### Problem statement:
Task for the records below: please copy exactly, and only, the lines from the one containing "This screenshot has height=501, width=877." to the last line, both included, leaving out the pictures.

### Data excerpts:
--

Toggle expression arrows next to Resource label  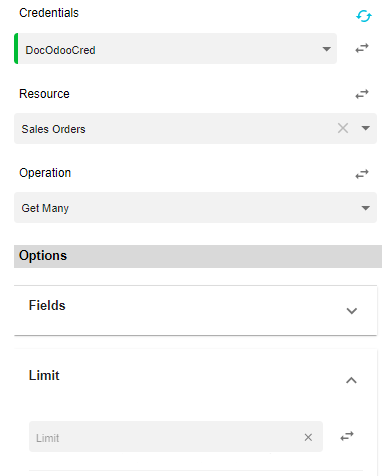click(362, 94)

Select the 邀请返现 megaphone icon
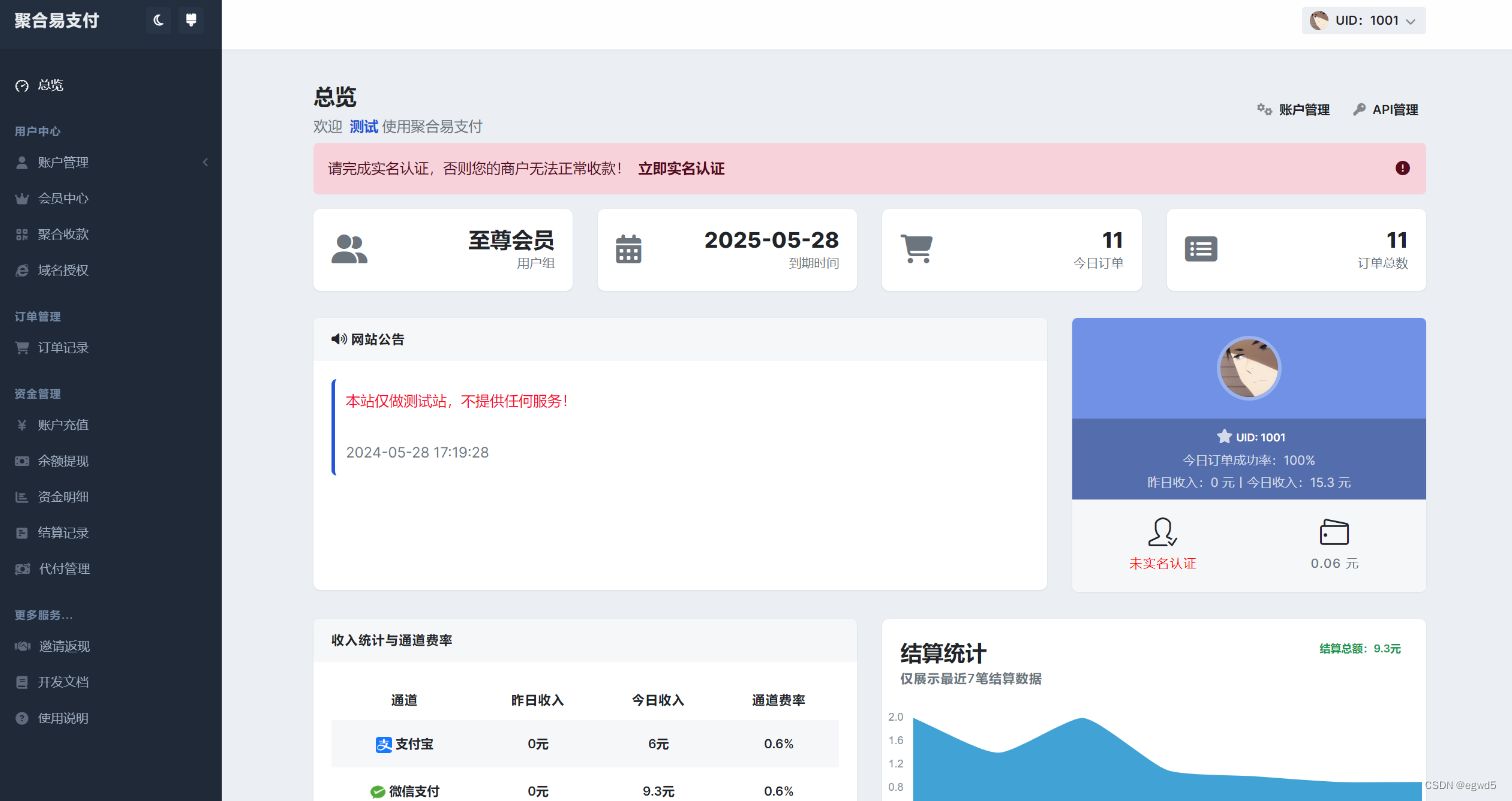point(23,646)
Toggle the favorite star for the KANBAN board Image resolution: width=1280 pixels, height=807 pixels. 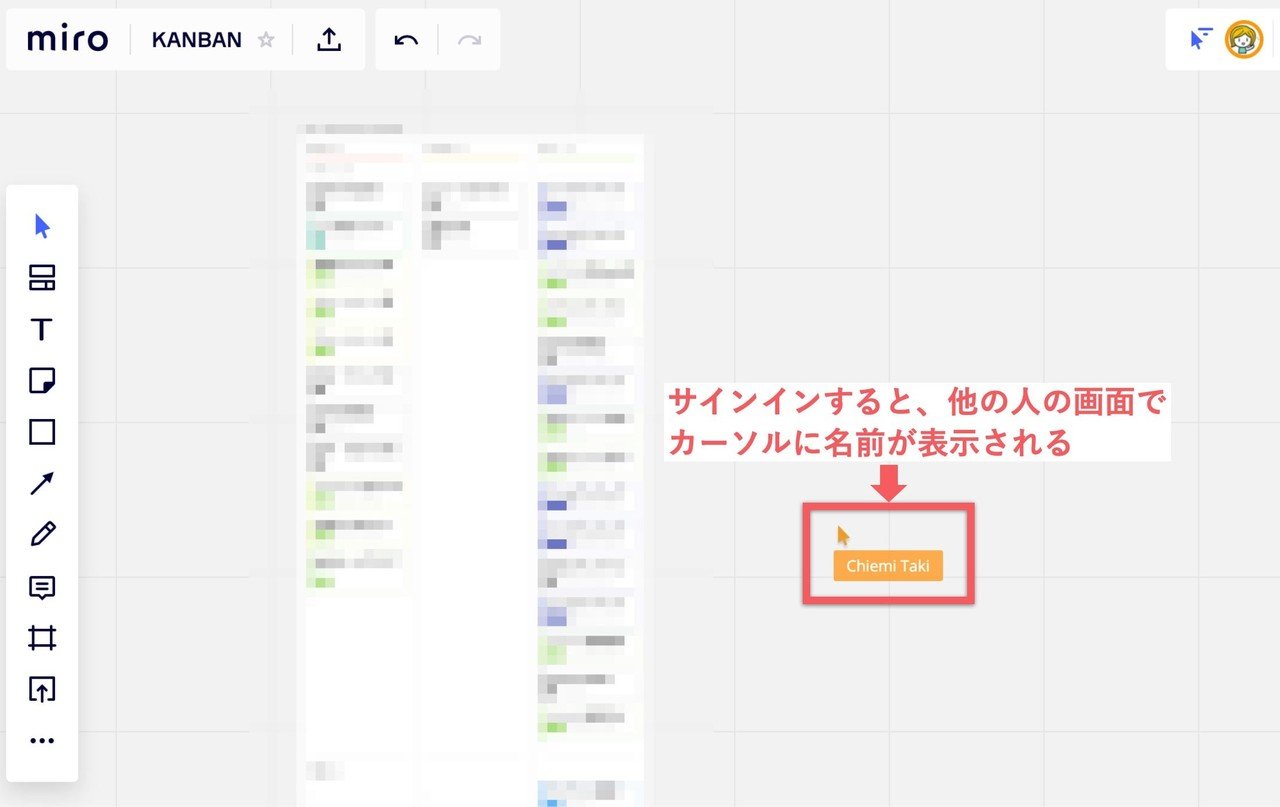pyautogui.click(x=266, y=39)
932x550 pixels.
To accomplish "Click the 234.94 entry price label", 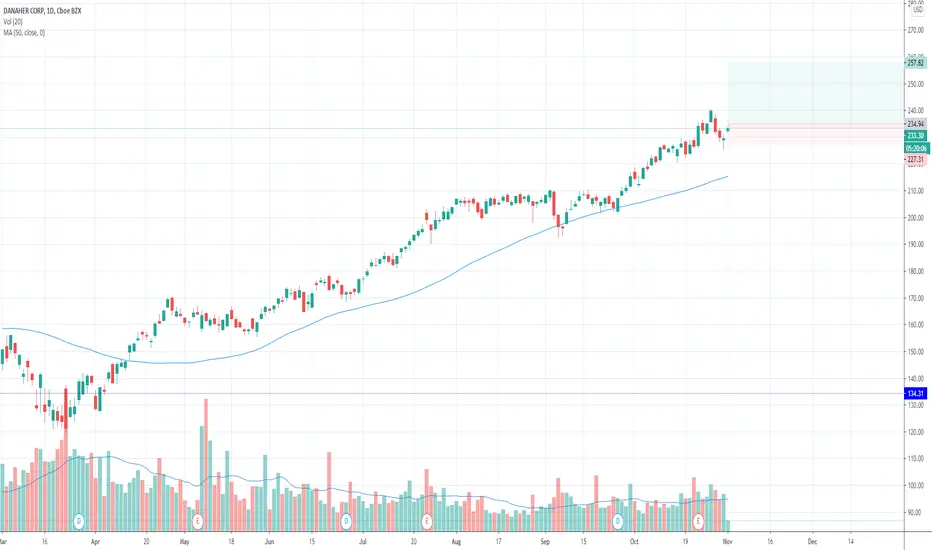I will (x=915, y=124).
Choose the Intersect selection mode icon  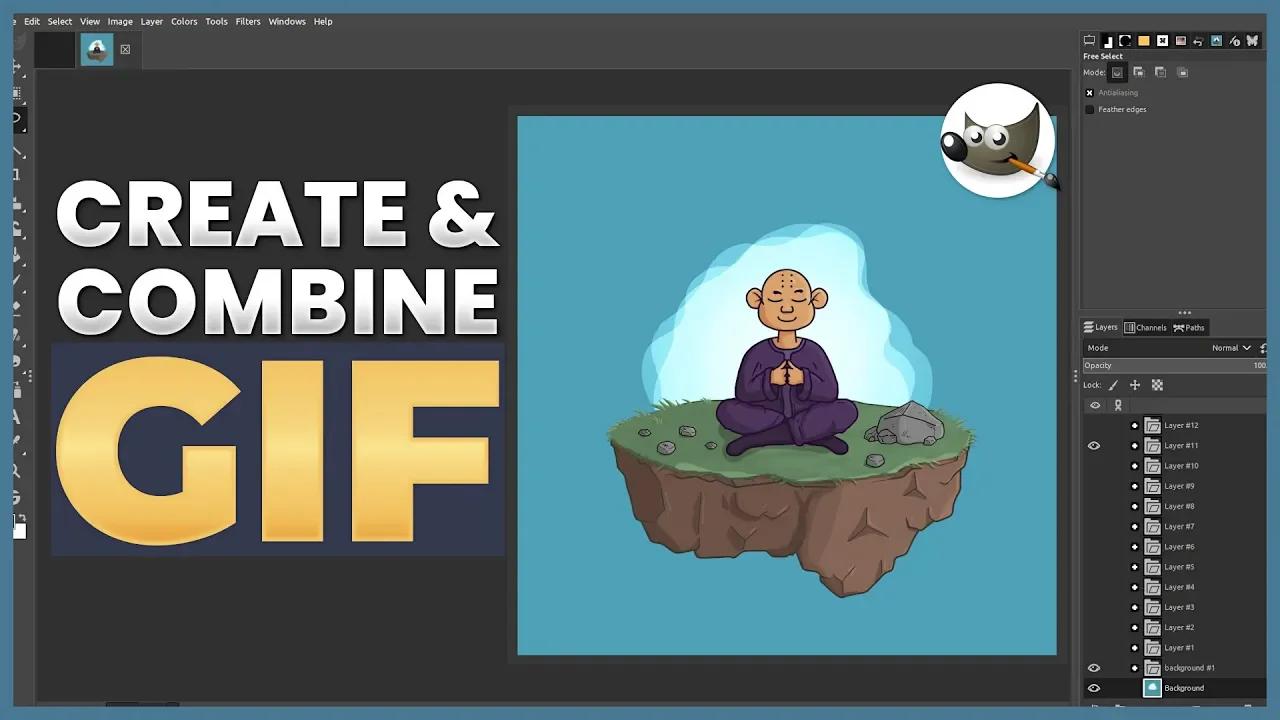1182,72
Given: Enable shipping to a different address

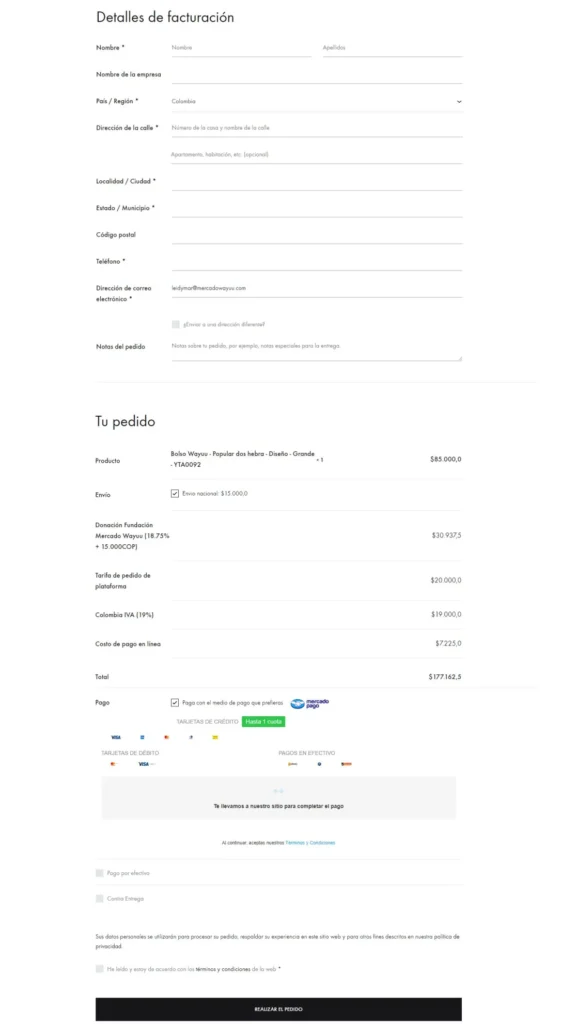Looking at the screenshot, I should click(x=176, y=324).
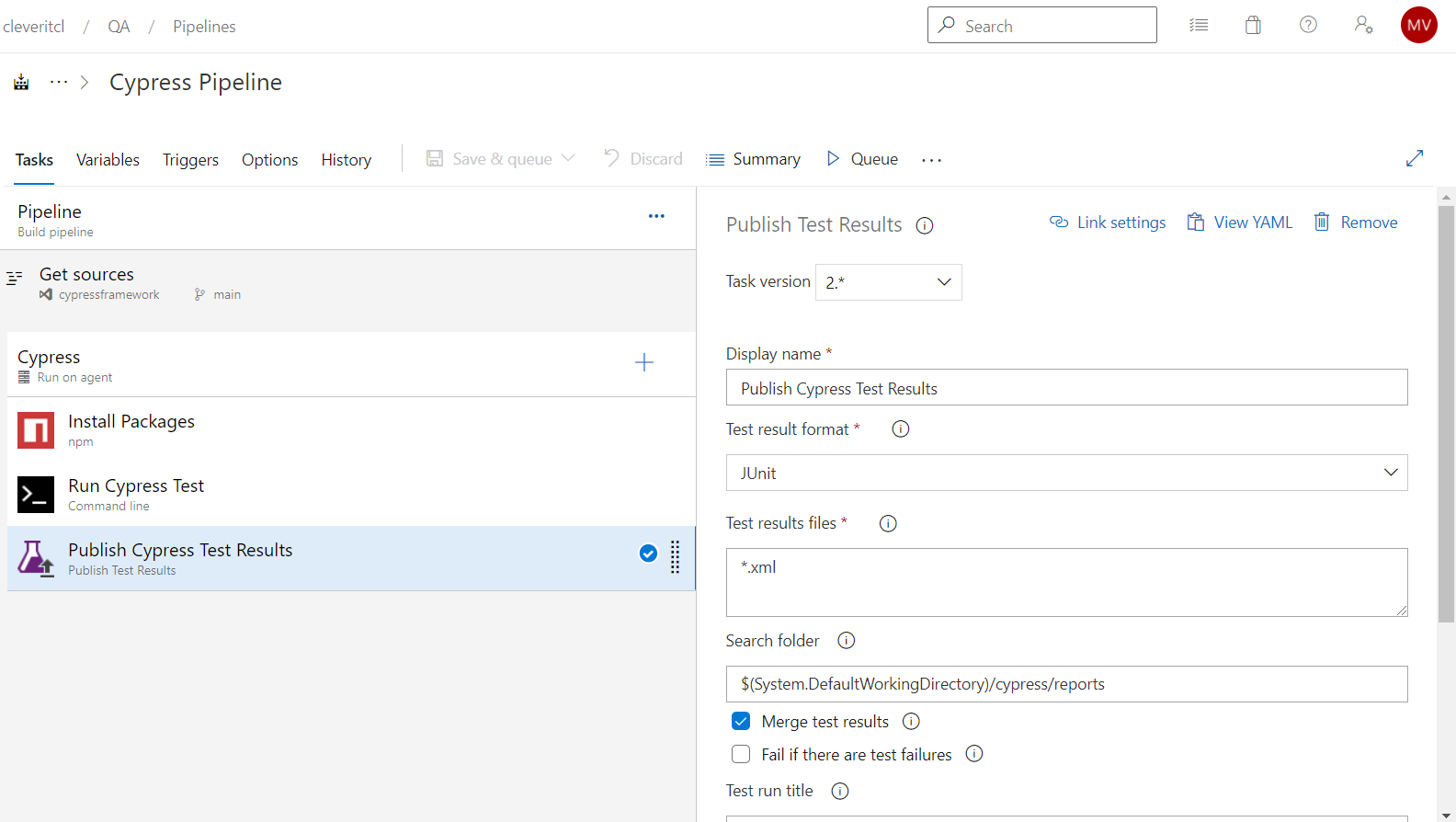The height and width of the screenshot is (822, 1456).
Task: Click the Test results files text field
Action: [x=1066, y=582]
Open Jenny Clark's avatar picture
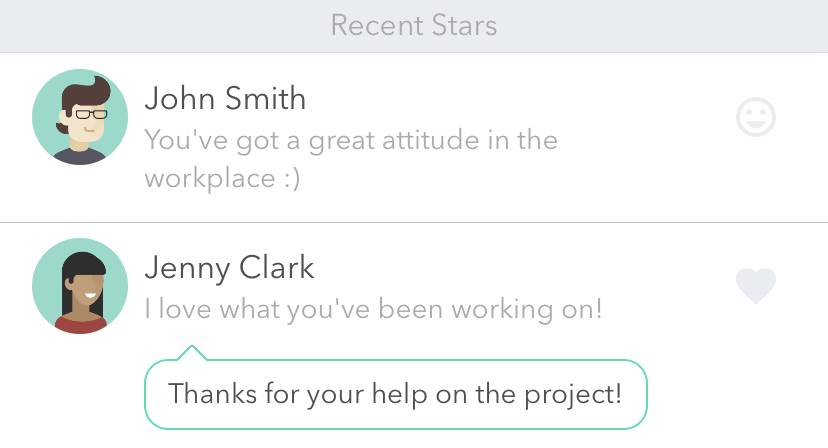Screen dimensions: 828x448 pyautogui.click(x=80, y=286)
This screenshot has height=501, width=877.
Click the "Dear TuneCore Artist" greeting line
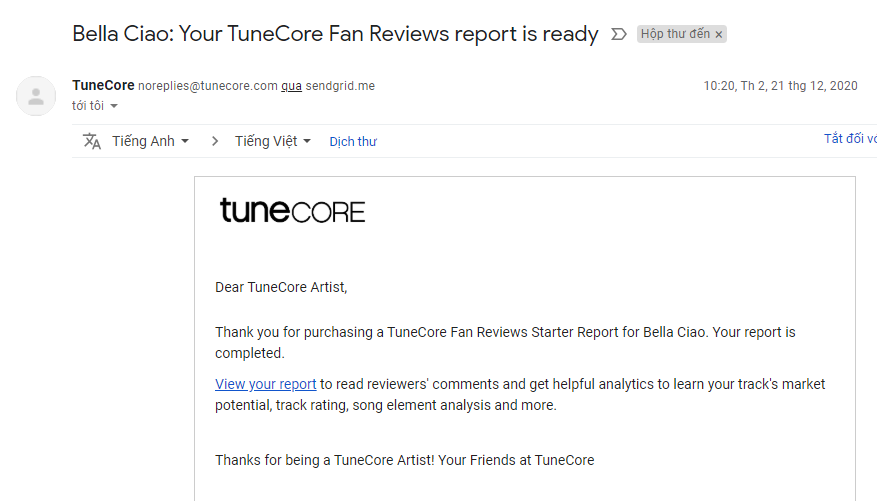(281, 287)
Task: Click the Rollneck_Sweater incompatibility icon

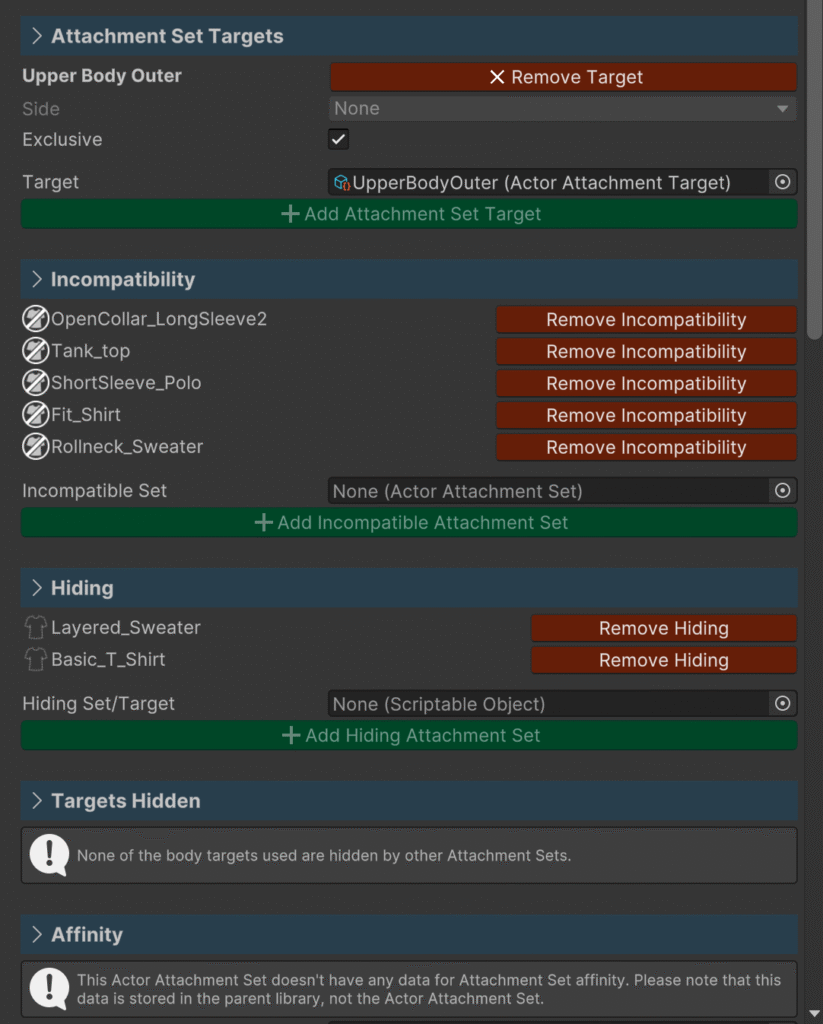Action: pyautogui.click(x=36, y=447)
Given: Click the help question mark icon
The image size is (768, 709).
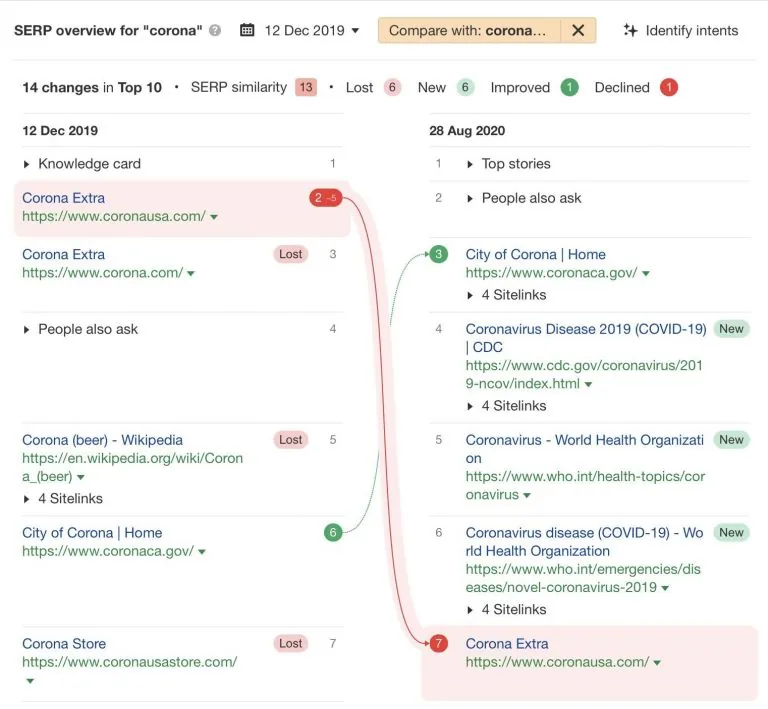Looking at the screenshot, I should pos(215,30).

--

### Exercise output:
This screenshot has height=501, width=877.
Click the "Dear TuneCore Artist" greeting line
(281, 287)
Task: Click the Rollneck_Sweater incompatibility icon

Action: pyautogui.click(x=36, y=447)
Given: Click the help question mark icon
The image size is (768, 709).
Looking at the screenshot, I should pos(215,30).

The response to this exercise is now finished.